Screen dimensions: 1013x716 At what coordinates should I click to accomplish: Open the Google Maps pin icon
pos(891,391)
****************
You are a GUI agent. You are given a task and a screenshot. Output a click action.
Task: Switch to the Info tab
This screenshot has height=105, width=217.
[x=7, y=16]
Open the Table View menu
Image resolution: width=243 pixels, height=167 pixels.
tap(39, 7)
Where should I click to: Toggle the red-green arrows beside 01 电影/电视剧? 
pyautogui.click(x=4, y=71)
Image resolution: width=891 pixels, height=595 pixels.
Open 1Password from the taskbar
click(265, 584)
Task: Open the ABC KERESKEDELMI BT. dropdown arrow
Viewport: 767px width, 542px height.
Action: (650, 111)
****************
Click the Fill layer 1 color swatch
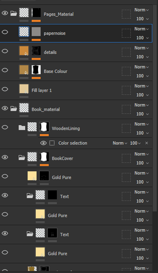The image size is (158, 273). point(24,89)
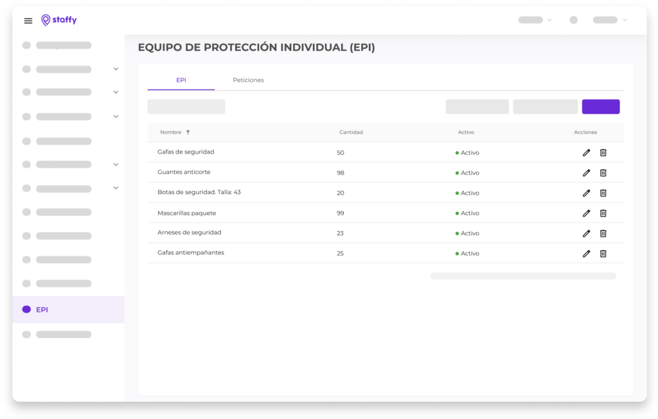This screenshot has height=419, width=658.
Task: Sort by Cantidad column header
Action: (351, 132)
****************
Problem details:
Among the entries above, the lines between the ones containing "You are a GUI" and "Image resolution: width=891", inclusive, are to be transcribed exactly. No other line is to be given.

Written response:
You are a GUI agent. You are given a task and a screenshot. Output a click action.
Task: Switch to the Info tab
This screenshot has height=105, width=217.
[x=7, y=16]
Open the Table View menu
Image resolution: width=243 pixels, height=167 pixels.
tap(39, 7)
Where should I click to: Toggle the red-green arrows beside 01 电影/电视剧? 
pyautogui.click(x=4, y=71)
Image resolution: width=891 pixels, height=595 pixels.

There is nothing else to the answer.